■ **Exercise directions**
Would you give the entries below again in full, exactly as they stand?

■ **Excerpted data**
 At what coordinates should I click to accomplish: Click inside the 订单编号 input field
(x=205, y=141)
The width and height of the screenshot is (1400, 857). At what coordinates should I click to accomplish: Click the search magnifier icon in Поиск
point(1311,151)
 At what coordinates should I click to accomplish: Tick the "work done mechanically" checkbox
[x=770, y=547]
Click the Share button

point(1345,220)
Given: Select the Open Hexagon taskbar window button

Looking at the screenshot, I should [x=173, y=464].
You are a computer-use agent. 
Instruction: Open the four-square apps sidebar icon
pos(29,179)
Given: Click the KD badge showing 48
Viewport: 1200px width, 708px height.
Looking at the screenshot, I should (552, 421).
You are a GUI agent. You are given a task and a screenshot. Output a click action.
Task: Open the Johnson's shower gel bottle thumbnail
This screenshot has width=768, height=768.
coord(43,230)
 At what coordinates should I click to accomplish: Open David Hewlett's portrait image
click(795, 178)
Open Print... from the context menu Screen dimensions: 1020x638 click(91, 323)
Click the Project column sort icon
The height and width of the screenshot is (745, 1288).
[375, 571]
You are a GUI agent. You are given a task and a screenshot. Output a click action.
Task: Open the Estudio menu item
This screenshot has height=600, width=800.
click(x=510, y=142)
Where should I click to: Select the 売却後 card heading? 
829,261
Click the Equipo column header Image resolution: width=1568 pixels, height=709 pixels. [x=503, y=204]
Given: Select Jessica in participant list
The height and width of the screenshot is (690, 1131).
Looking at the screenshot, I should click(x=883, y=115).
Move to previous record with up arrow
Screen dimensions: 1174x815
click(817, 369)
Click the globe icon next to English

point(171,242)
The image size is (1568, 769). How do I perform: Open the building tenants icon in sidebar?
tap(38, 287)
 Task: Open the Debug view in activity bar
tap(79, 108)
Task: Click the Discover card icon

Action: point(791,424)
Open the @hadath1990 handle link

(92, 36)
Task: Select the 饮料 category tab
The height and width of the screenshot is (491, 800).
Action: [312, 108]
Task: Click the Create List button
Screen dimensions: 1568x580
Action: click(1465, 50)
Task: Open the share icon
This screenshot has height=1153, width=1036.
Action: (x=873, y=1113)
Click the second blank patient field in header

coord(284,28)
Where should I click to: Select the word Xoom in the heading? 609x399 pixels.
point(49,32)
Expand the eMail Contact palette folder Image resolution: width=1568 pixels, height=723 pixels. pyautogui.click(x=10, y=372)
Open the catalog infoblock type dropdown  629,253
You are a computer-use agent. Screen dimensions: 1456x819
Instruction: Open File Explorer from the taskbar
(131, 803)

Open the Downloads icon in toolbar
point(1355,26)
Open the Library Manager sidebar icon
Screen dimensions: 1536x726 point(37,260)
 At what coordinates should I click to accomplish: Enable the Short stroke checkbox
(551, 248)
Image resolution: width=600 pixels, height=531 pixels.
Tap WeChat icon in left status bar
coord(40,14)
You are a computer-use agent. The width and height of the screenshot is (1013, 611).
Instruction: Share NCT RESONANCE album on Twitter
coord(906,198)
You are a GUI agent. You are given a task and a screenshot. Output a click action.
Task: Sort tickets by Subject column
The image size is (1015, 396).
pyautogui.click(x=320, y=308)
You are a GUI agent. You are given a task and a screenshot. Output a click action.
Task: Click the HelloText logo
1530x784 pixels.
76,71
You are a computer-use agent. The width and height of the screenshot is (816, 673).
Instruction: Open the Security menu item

■ **Reply**
 At what coordinates should I click to accomplish: Click inside the 订单编号 input field
(x=205, y=141)
The width and height of the screenshot is (1400, 857). At what coordinates should I click to accomplish: Click the search magnifier icon in Поиск
point(1311,151)
 At what coordinates should I click to accomplish: Tick the "work done mechanically" checkbox
[x=770, y=547]
Click the Share button

point(1345,220)
Given: Select the Open Hexagon taskbar window button

Looking at the screenshot, I should [x=173, y=464].
You are a computer-use agent. 
Instruction: Open the four-square apps sidebar icon
pos(29,179)
Given: Click the KD badge showing 48
Viewport: 1200px width, 708px height.
Looking at the screenshot, I should (552, 421).
You are a GUI agent. You are given a task and a screenshot. Output a click action.
Task: Open the Johnson's shower gel bottle thumbnail
This screenshot has width=768, height=768.
coord(43,230)
 At what coordinates should I click to accomplish: Open David Hewlett's portrait image
click(795, 178)
Open Print... from the context menu Screen dimensions: 1020x638 click(91, 323)
Click the Project column sort icon
The height and width of the screenshot is (745, 1288).
[375, 571]
You are a GUI agent. You are given a task and a screenshot. Output a click action.
Task: Open the Estudio menu item
This screenshot has height=600, width=800.
click(x=510, y=142)
Where should I click to: Select the 売却後 card heading? 
829,261
Click the Equipo column header Image resolution: width=1568 pixels, height=709 pixels. [x=503, y=204]
Given: Select Jessica in participant list
The height and width of the screenshot is (690, 1131).
Looking at the screenshot, I should click(x=883, y=115).
Move to previous record with up arrow
Screen dimensions: 1174x815
click(817, 369)
Click the globe icon next to English

point(171,242)
The image size is (1568, 769). How do I perform: Open the building tenants icon in sidebar?
tap(38, 287)
 Task: Open the Debug view in activity bar
tap(79, 108)
Task: Click the Discover card icon

Action: point(791,424)
Open the @hadath1990 handle link

(92, 36)
Task: Select the 饮料 category tab
The height and width of the screenshot is (491, 800).
Action: [312, 108]
Task: Click the Create List button
Screen dimensions: 1568x580
Action: click(1465, 50)
Task: Open the share icon
This screenshot has height=1153, width=1036.
Action: (x=873, y=1113)
Click the second blank patient field in header

coord(284,28)
Where should I click to: Select the word Xoom in the heading? 609x399 pixels.
point(49,32)
Expand the eMail Contact palette folder Image resolution: width=1568 pixels, height=723 pixels. pyautogui.click(x=10, y=372)
Open the catalog infoblock type dropdown  629,253
You are a computer-use agent. Screen dimensions: 1456x819
Instruction: Open File Explorer from the taskbar
(131, 803)

Open the Downloads icon in toolbar
point(1355,26)
Open the Library Manager sidebar icon
Screen dimensions: 1536x726 point(37,260)
 At what coordinates should I click to accomplish: Enable the Short stroke checkbox
(551, 248)
Image resolution: width=600 pixels, height=531 pixels.
Tap WeChat icon in left status bar
coord(40,14)
You are a computer-use agent. The width and height of the screenshot is (1013, 611).
Instruction: Share NCT RESONANCE album on Twitter
coord(906,198)
You are a GUI agent. You are given a task and a screenshot. Output a click action.
Task: Sort tickets by Subject column
The image size is (1015, 396).
pyautogui.click(x=320, y=308)
You are a GUI agent. You are given a task and a screenshot. Output a click action.
Task: Click the HelloText logo
1530x784 pixels.
76,71
You are a computer-use agent. The width and height of the screenshot is (816, 673).
Instruction: Open the Security menu item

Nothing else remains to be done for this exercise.